Marine Airforce (Søværnets Flyvetropper):
13 Heinkel H.E.8 reconnaissance planes, 2 Hawker Dantorp torpedo planes, 8 Hawker Nimrod fighterbombers, 2 De Havilland Moth (trainers), 2 Avro Tutors (trainers), 1 Dornier DO J/III Wal


Army Airforce (Hærens Flyvetropper):
1st squadron (Sjællanske Flyveafdeling) 13 Gloster Gauntlet fighters
2nd squadron (Jydske Flyverafdeling) 7 Fokker D XXI fighter, 3 Fokker D V M/26 recon planes
3rd Squadron (Sjællanske Flyveafdeling) 9 Fokker C V M/33 recon, 2 I R recon
5th Squadron (Jydske Flyverafdeling) 12 III R recon, 2 I R recon

Air trainingschool:
12 Tiger Moth, 5 Fokker C I, 1 III S

The Danish fleet:
The Danish fleet consisted of 2 coastal defence ships (Niels Juel, Peder Skram), 6 torpedo boats (Laxen, Hvalen, Glenten, Høgen, Dragen, Hoegen), 7 submarines, 3 mine layers, 9 mine sweepers and 4 inspection ships. All except the submarines were rather old.

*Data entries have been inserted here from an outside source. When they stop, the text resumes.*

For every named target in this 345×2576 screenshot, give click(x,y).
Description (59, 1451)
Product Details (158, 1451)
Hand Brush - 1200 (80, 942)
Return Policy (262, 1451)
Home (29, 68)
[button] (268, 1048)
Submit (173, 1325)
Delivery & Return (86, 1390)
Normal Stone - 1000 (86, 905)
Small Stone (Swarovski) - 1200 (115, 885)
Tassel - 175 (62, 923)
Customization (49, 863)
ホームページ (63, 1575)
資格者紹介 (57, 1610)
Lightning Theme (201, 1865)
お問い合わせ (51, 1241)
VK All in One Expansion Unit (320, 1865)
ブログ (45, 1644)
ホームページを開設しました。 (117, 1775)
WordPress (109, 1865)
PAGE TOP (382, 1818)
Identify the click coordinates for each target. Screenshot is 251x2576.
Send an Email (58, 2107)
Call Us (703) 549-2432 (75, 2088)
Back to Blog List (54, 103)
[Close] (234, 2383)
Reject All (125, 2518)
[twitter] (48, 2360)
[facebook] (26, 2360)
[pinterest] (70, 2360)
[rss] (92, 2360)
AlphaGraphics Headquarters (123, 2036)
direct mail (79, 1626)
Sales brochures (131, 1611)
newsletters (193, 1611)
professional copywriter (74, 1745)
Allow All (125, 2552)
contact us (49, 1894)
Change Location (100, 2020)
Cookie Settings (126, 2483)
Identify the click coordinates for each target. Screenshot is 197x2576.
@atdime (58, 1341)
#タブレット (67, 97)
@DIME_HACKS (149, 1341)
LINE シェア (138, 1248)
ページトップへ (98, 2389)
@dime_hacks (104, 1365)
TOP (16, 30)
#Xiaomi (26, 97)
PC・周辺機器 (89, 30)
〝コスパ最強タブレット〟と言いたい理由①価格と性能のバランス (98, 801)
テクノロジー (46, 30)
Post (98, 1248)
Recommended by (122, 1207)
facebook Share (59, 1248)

The defence of the coast was under the command of the Danish Navy and was composed of 8 fortresses and about 100 guns.

The German plan and force:
The occupation of Denmark had been put into the hands of the XXI corps (General of the Infantry Nikolaus von Falkenhorst), which consisted of the 170th. Infantry Division and 198th. Infantry Division. The 198th. infantry division under Major general Roettig had the task of occupying Zealand and the southern Islands. The main force was to land at Korsoer and move toward Copenhagen, 1 battalion to land at Gedser, a reinforced battalion to land in Copenhagen from the German steamer "Hansestadt Danzig", while paratroopers were to take the fortress at Masnesoe and the bridge connecting Zealand and Falster.

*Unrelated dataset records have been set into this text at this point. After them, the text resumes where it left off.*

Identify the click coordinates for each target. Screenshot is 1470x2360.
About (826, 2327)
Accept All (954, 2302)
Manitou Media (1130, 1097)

For the occupation of Jutland the following forces were ready: The 170th. Infantry Division under Major general Witte (391th, 399th, 401th Infantry Regiments and the 240th. Artillery Regiment), and 2 panzer companies with 36 armoured cars were to move north on the eastern part of the Jutland peninsula. The 11th. motorised Brigade (110th and 111th Infantry Regiment) (Colonel Angern) with 2 panzer companies also with 36 cars, were to drive as fast as possible to Aalborg along the west coast to support the German paratroopers who were dropped over the airfield.

In support of this came the 40th. Panzer unit with about 70 panzer I and panzer II, the 4th, 13th and 14th machine gun battalions, a battalion from the "General Göring" regiment, the 2nd and 3rd batteries of the 729th. Heavy Artillery unit and 3 armoured trains.

The Luftwaffes 10th. Corps made available 10 squadrons of fighters and 10 squadrons of bombers to support the ground operations and to attack Vaerlose, in all about 250 planes.


The occupation of Zealand and Funen




At 4:00 am the German ambassador to Denmark, Renthe-Fink phoned the Danish foreign minister Munch and requested a meeting with him at once. When they met 20 minutes later Munch was told that German troops at that moment, were moving into Denmark to occupy the country.

The motivation was to protect Denmark from a French/English attack on Denmark. He demanded that all resistance was to cease immediately and that the Danish authorities were to contact the German forces. If these demands weren’t fulfilled the German Airforce would bomb Copenhagen.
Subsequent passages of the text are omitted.